Supplied entries section start

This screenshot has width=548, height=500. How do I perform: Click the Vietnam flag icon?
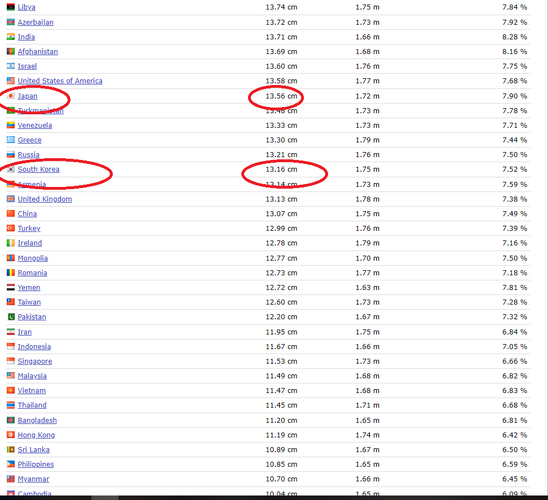click(x=11, y=390)
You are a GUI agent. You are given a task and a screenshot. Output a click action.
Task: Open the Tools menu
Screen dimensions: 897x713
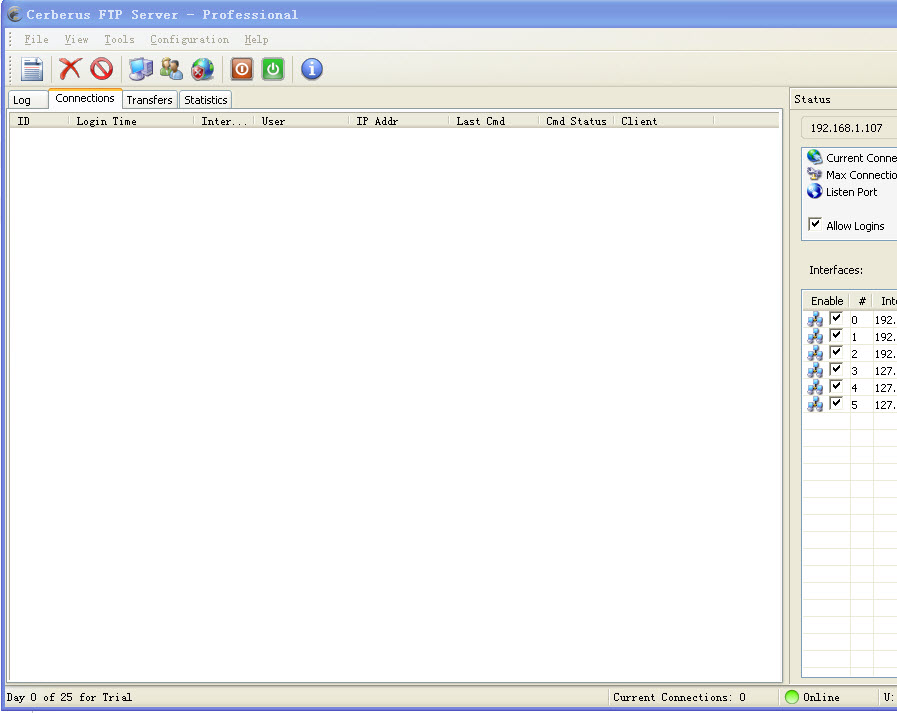pos(119,40)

Supplied entries section end

Work to be completed:
The expected output is each record, copied exactly, and nothing in place of the pictures.

Result for this exercise:
This screenshot has width=548, height=500. How do I perform: Click the Vietnam flag icon?
click(x=11, y=390)
You are a GUI agent. You are given a task and a screenshot. Output a click action.
Task: Open the Tools menu
Screen dimensions: 897x713
pos(119,40)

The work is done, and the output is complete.